• [TASK 1]: Return each line of the listing that contains the word "Find".
== == ==
The mutual society is dissolved:

  1. After expiry of the period of time specified in the memorandum and articles of association,
  2. Through a resolution by the senior representative body,
  3. Upon opening of insolvency proceedings against the mutual society,
  4. From the date on which the order to dismiss an insolvency petition due to a lack of assets becomes final.

Section 43
Dissolution resolution

(1) The resolution of the senior representative body to dissolve the society (section 42 no. 2) requires a three-fourths majority of votes cast, unless otherwise set forth in the memorandum and articles of association. Members of the senior representative body who voted against the dissolution may have their objection to the dissolution recorded.

(2) The resolution is subject to approval by the Supervisory Authority. The Supervisory Authority shall inform the court of registration of its approval.

(3) If the mutual society has been dissolved by a resolution of the senior representative body, the insurance contracts concluded between the members and the society expire on the date specified in the resolution, at the earliest, however, after a period of four weeks. Any claims arising by that date may be asserted; as regards any contributions paid in advance for future periods of insurance, these may be reclaimed only after deduction of the incurred expenses. These provisions do not apply to life insurance contracts; these are not affected unless otherwise set forth in the memorandum and articles of association.

Section 44
Portfolio transfer

Contracts for the purpose of transferring the portfolio of a mutual society wholly or partly to another undertaking are subject to approval by the senior representative body before coming into effect. The resolution requires a three-fourths majority of votes cast, unless otherwise set forth in the memorandum and articles of association.

Section 44a
(repealed)

Section 44b
(repealed)

Section 44c
(repealed)

Section 45
Registration of dissolution

The management board shall apply for registration of the dissolution of the mutual society in the commercial register. This does not apply if insolvency proceedings have been opened or an insolvency petition has been dismissed. In these cases (section 42 nos. 3 and 4) the court shall by virtue of its authority register the dissolution of the society and the grounds thereof; the office of the insolvency court shall send to the court of registration a certified copy of the order to open insolvency proceedings or a certified copy of the order to dismiss an insolvency petition, certifying that the order has become final.

Section 46
Winding-up

(1) Winding-up follows dissolution of the mutual society, unless insolvency proceedings have been opened against the mutual society.

(2) During winding-up, the same provisions apply as beforehand, unless otherwise set forth in the following provisions or implied from the purpose of the winding-up. In particular supplementary contributions or cost allocations (sections 24 to 27) may be called for and collected. New policies may no longer be written; the existing policies may not be increased or renewed.
== == ==
• [TASK 2]: Write the next part of the legal excerpt above on dissolving and winding up a mutual society, picking up right after its last sentence.

• [DATA]:
== == ==
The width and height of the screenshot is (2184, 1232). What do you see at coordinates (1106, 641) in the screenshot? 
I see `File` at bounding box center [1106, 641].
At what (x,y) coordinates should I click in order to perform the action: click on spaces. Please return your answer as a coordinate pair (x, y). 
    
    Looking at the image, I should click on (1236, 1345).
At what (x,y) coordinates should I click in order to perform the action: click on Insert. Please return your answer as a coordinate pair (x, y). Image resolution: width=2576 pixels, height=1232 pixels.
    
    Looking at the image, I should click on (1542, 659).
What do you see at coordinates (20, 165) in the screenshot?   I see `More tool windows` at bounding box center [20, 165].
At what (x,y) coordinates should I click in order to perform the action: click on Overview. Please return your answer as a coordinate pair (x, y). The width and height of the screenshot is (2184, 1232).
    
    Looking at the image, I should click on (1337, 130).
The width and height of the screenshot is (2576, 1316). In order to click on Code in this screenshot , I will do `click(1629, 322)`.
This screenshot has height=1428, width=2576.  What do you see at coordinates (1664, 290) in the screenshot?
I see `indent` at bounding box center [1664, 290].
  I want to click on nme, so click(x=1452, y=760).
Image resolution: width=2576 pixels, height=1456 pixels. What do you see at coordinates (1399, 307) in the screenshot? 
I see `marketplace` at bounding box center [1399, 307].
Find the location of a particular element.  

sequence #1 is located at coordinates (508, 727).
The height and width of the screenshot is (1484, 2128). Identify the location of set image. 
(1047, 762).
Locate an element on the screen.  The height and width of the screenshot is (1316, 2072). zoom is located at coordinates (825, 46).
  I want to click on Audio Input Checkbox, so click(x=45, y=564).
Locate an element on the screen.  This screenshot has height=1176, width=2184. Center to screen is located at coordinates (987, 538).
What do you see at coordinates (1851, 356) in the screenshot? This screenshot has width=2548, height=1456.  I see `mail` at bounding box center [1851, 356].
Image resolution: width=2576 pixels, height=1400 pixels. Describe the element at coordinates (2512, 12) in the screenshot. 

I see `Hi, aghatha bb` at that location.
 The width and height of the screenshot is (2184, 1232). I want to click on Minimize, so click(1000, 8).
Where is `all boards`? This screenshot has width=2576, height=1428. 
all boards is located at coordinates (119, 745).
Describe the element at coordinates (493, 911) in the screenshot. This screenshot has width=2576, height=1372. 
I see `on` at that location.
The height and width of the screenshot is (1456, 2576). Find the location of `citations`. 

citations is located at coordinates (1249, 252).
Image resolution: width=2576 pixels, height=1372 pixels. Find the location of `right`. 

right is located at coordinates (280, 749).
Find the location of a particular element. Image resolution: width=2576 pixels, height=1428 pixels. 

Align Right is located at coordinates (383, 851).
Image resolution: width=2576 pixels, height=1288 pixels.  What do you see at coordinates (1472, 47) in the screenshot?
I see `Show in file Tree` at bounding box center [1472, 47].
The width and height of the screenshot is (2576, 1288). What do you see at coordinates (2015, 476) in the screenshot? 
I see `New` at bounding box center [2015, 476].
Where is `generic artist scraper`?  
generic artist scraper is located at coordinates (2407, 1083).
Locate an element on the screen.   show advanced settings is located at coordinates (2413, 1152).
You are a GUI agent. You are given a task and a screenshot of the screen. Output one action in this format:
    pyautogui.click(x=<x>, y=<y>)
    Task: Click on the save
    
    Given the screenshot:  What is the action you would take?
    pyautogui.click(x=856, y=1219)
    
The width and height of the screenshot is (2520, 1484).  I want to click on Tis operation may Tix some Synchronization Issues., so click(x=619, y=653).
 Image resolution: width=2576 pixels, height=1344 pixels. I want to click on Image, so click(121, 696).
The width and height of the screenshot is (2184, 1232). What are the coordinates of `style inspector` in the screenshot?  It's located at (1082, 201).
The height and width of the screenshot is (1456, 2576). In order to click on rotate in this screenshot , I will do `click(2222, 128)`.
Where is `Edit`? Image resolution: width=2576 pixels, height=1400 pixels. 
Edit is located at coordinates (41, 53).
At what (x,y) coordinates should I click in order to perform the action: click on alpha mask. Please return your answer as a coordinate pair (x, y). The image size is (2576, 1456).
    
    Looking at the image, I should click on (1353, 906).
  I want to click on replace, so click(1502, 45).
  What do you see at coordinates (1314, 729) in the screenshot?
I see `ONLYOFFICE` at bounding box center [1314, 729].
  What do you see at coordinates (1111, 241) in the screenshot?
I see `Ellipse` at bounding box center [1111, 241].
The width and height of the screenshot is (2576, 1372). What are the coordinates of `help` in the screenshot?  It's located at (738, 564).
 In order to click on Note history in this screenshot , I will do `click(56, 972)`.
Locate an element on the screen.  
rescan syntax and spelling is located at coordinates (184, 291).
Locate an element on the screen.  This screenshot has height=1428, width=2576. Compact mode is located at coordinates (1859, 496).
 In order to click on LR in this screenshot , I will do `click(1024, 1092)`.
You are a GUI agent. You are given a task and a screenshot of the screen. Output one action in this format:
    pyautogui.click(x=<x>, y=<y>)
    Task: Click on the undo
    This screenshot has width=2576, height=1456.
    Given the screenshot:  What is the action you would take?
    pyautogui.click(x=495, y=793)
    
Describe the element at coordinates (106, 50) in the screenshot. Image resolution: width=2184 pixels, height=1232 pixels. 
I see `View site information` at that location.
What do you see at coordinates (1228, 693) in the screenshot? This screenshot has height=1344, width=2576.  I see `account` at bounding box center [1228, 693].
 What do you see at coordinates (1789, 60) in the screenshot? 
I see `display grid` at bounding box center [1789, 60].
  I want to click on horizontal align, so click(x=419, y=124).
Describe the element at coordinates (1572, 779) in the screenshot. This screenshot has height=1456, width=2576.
== == ==
• [EXPECTED OUTPUT 1]:
Find the location of a particular element.  
The height and width of the screenshot is (1456, 2576). Find the location of `citations`. 
Image resolution: width=2576 pixels, height=1372 pixels. Find the location of `right`. 
Find the location of a particular element. Image resolution: width=2576 pixels, height=1428 pixels. 

• [EXPECTED OUTPUT 2]:
Section 47
Winding-up procedure

(1) Winding-up is performed by the members of the management board as liquidators, unless other persons have been designated by the memorandum and articles of association or a resolution of the senior representative body. The liquidator may also be a legal person.

(2) If cause exists, the court of registration shall appoint and dismiss liquidators at the request of the supervisory board or a minority of members to be specified in the memorandum and articles of association. Section 146 of the Law on Matters Relating to Voluntary Jurisdiction (Gesetz über die Angelegenheiten der freiwilligen Gerichtsbarkeit) applies accordingly. Any liquidators who have not been appointed by the court may be dismissed by the senior representative body at any time. For claims under the employment contract, the generally applicable rules apply.

(3) Furthermore, section 265 (4), sections 266 to 269, section 270 (1) and (2) sentence 1, sections 272 and 273 of the Stock Corporation Act apply accordingly for winding-up. Notwithstanding to analogous application of section 270 (2) sentence 3 and subsection (3) of the Stock Corporation Act, the provisions applicable to the preparation and auditing of the annual accounts and management report of a mutual society and sections 175, 176 of the Stock Corporation Act and sections 325, 328 of the Commercial Code apply mutatis mutandis to the opening balance sheet, the explanatory report, the annual accounts and management report.

Section 48
Repayment of the initial fund; distribution of assets

(1) The initial fund may not be repaid unless the claims of all the other creditors, in particular the claims of the members under insurance contracts have been met or security has been furnished. Supplementary contributions or cost allocations may not be imposed for repayment purposes.

(2) The assets of the mutual society remaining after the liabilities have been met are to be distributed among the existing members at the time of dissolution. The ratio used is the same as for surplus distribution

(3) The memorandum and articles of association may provide for alternative asset distribution; they may authorise the senior representative body to designate other eligible recipients.

Section 49
Continuation of the society

(1) If a mutual society has been dissolved due to lapse of time or a resolution of the senior representative body, the senior representative body may resolve to continue operation of the society until distribution of the assets among those eligible has commenced. The resolution requires a three-fourths majority of votes cast, unless otherwise set forth in the memorandum and articles of association. It is subject to approval by the Supervisory Authority, which shall inform the court of registration of such approval.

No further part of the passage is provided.